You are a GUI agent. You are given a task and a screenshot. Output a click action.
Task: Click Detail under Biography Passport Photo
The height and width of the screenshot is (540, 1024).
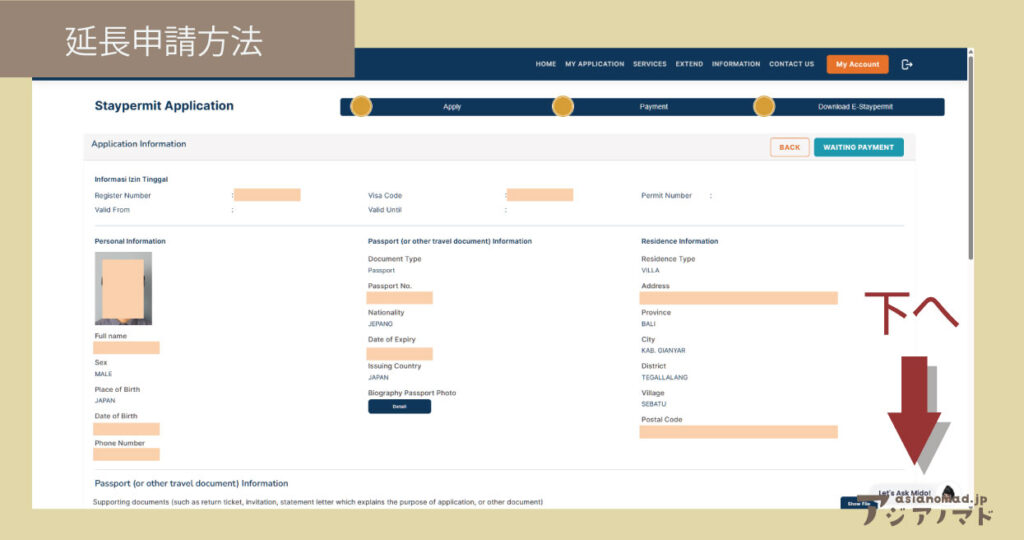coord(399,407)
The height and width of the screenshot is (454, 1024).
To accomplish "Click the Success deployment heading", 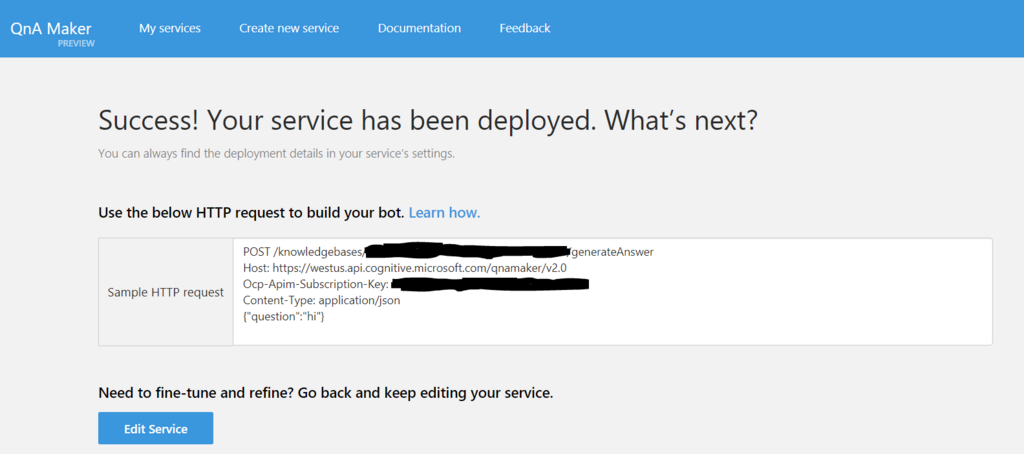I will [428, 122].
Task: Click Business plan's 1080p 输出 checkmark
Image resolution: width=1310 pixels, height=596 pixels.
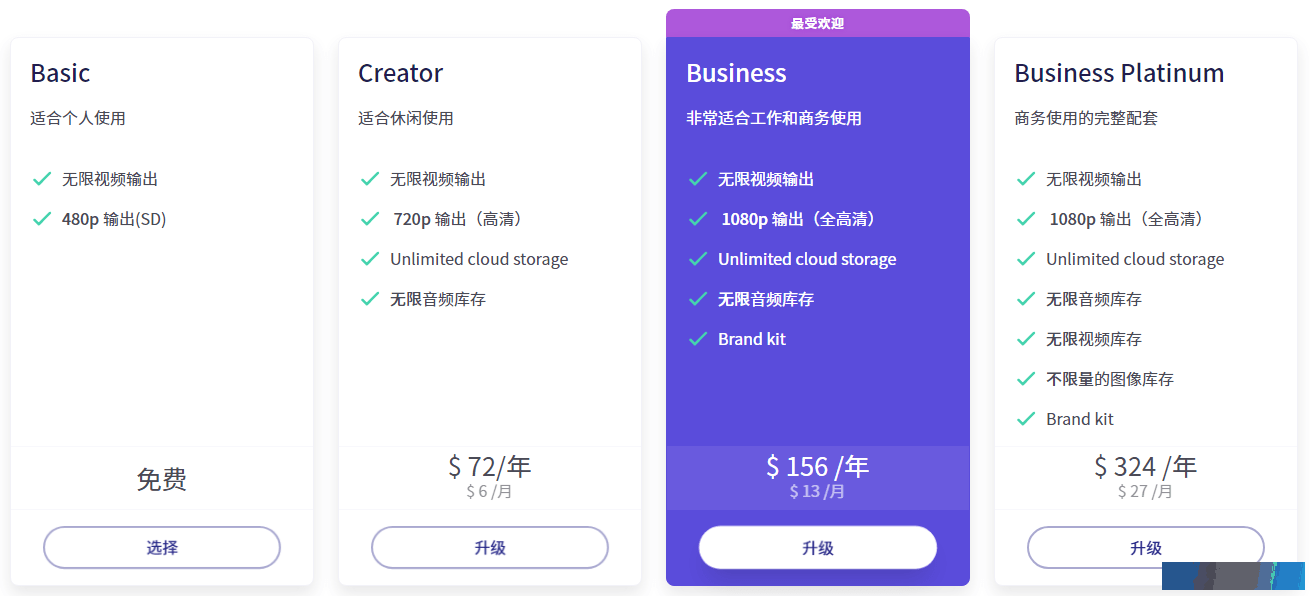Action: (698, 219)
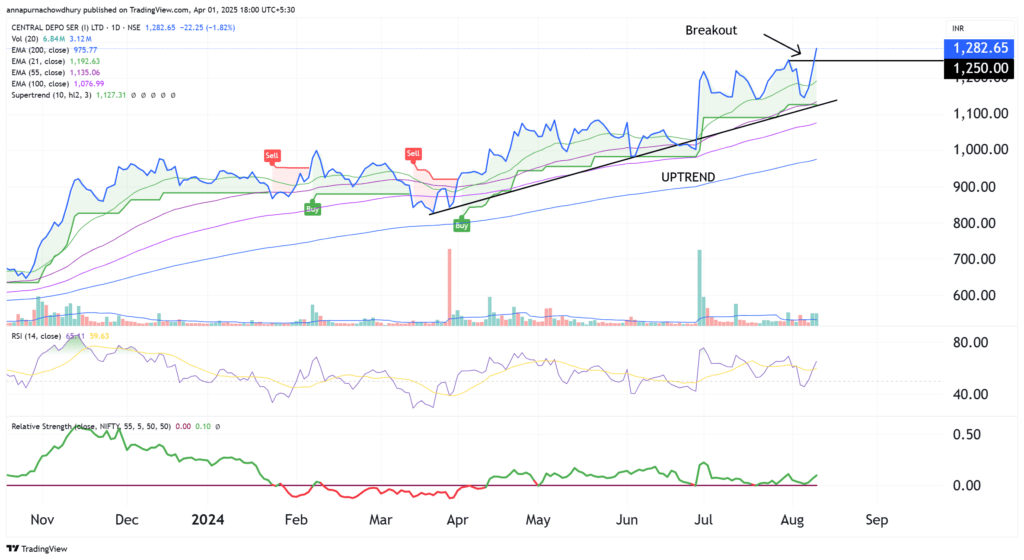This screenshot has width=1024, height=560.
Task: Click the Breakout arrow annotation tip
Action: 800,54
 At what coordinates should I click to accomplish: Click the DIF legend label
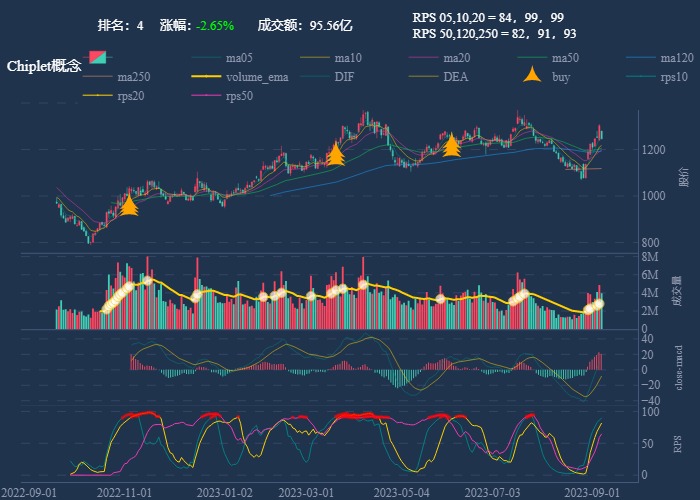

» **Work instructions**
Please give back exactly the lines from the first line of the records above through the line containing "The height and width of the screenshot is (454, 1024).", only those and both included, with the pictures removed.

» **Completed task**
You are a GUI agent. You are given a task and a screenshot. Output a click action.
Task: Click Detail under Biography Passport Photo
The height and width of the screenshot is (540, 1024).
coord(399,407)
The height and width of the screenshot is (454, 1024).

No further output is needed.